In our study, THBS2 G > T, revealed no significant difference in the distribution of GG genotype between cases (80%) and controls (79.47%) (p = 0.894). Similarly, the GT genotype does not show a significant association with the disease (17.93% in cases vs. 18.54% in controls, unadjusted OR = 0.961, p = 0.670). Adjusting for confounding factors resulted in a non-significant adjusted OR of 1.24 (95% CI 0.457–10.881). The TT genotype also displayed no significant association (2.07% in cases vs. 1.99% in controls, unadjusted OR = 1.034, p = 0.967), with an adjusted OR of 0.84 (95% CI 0.065–10.881). Allele comparison for G* and T* showed no significant differences between cases and controls (G*: 88.97% vs. 88.74%, T*: 11.03% vs. 11.26%, p = 0.59). The unadjusted OR for allele comparison was 0.868 (95% CI 0.519–1.451), indicating no significant association with the disease. Contrastingly, Boekholdt SM et al. study on the THBS-2 gene revealed a different pattern. Among 1028 individuals, they observed a GG genotype prevalence of 6.7%, GT genotype prevalence of 35.7%, and TT genotype prevalence of 57.2%. Statistical analyses indicated a significant association between GG and TT genotypes (0.58, p = 0.048), suggesting distinct outcomes for individuals with these genotypes. The GT genotype did not show significant associations with the outcome compared to TT (0.89, p = 0.33). While the combined effect of GG and GT genotypes versus TT showed a trend towards association (0.84, p = 0.15), statistical significance was not achieved at the conventional threshold [12]. Additionally, study by Koch et al. investigated the THBS2 gene variant rs8089, showing a prevalence of the TT genotype in 56.7%, TG in 37.3%, and GG in 6.0%. Notably, the study reported statistically significant differences in allele frequencies between groups (p = 0.054 for TT genotype and p = 0.027 for T allele), suggesting a potential association between the rs8089 variant and the studied populations [13].

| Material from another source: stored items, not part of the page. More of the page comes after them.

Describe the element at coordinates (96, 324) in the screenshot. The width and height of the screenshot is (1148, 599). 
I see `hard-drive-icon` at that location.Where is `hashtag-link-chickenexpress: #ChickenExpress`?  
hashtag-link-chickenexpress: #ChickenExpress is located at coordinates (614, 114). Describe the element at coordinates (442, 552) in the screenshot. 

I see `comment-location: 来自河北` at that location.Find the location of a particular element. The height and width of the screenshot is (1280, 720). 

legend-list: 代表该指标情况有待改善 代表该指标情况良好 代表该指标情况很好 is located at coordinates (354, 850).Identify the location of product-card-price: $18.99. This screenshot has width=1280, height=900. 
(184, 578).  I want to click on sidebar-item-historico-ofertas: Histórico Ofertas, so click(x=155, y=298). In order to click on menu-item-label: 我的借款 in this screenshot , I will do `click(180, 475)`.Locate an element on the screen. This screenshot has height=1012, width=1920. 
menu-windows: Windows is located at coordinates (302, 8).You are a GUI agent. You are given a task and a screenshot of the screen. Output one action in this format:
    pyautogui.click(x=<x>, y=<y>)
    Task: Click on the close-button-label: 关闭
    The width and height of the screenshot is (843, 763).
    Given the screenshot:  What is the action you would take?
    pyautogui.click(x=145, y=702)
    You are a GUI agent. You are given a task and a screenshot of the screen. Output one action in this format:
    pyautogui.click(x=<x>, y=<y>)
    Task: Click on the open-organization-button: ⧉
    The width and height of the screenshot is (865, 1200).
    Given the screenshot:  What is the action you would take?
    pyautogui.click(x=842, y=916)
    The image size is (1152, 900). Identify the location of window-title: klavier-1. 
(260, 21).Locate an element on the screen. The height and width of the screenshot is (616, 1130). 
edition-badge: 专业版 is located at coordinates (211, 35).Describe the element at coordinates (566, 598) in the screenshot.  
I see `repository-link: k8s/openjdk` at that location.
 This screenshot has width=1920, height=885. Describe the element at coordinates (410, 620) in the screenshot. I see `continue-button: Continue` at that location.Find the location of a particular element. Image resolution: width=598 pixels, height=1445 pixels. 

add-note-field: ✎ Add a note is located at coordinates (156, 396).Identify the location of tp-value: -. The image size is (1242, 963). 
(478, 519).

It is essential to note that the roles of THBS-1 and THBS-2 in CAD are still under investigation, and the precise mechanisms through which they contribute to the disease process remain incompletely understood. Further research is required to fully elucidate their functions and explore potential therapeutic implications in the context of CAD.

Conclusion

In conclusion, the study suggests that age, serum cholesterol, HDL, VLDL, and LDL are associated with CAD in the Indian population. However, triglyceride and serum creatinine levels, as well as the studied THBS1 and THBS2 genetic polymorphisms, do not show significant associations with CAD in this specific group. Further research and larger sample sizes may be needed to validate these findings and explore other potential genetic factors related to CAD in this population.